I took off my fancy goggles ( Expensive Maui Jim – light as a feather and blocks UV light...I had bought it just a couple of months back for my Rajasthan ride) and hung them in my shirt front, rubbed my hands together and went to the stall. 2 euros per oyster....hmmm....bit expensive, but its OK. Not too bad.  I nodded to the lady and gave her a 2 euro coin, and she shucked an oyster and handed it to me. 
I looked at it reverently and looked at ‘She’ – who merely looked repulsed. She cant stand fish in any form, the thought of eating raw fish is completely beyond her understanding. I smirked at her, added the magic drops of lime juice and Tabasco, and slurped the oyster into my mouth.

Magic.

The smooth, cold flesh of the oyster, the salt taste of the brine, the sour of the lemon and the acidic bite of the Tabasco combined to form an awesome feeling in my mouth, and when you then bite into the flesh, the whole thing just explodes into a maelstrom of taste. WOO HOO.

It was like a taste version of a glorious orchestra – first the violin, then the trombone, then the flute and then the whole combining into a glorious symphony

I was so overwhelmed, I started dancing, I jumped up and down, I jiggled and wiggled and still I felt like expressing my emotion more vigorously, so I pounded my chest like King Kong.

DHAM! DHAM!

CRACCKKK

Oh shit.


I looked down to see that I had pounded my sun glasses by mistake, and it had died of shock. I picked up the remains from the floor and looked up to see ‘She’ convulsed in laughter.
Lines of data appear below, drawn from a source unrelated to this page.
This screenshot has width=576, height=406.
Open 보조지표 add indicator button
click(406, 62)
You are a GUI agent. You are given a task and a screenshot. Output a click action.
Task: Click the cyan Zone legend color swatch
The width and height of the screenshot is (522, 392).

She was absolutely rolling on the floor in her mirth, weeping tears of laughter as she saw me sadly holding the dead body of my glares in my hands.

Some people have no sense of decency I tell you.....laughing in the presence of bereavement.

I put the glasses away with dignity.  If you add the cost of the glasses to the cost of the Oyster, then it would definitely be the most expensive oyster in the world.

Oh well, there was nothing anybody could do now.

Only one thing to do – I marched up the counter and said ‘Senora....one more Oyster, por favor.’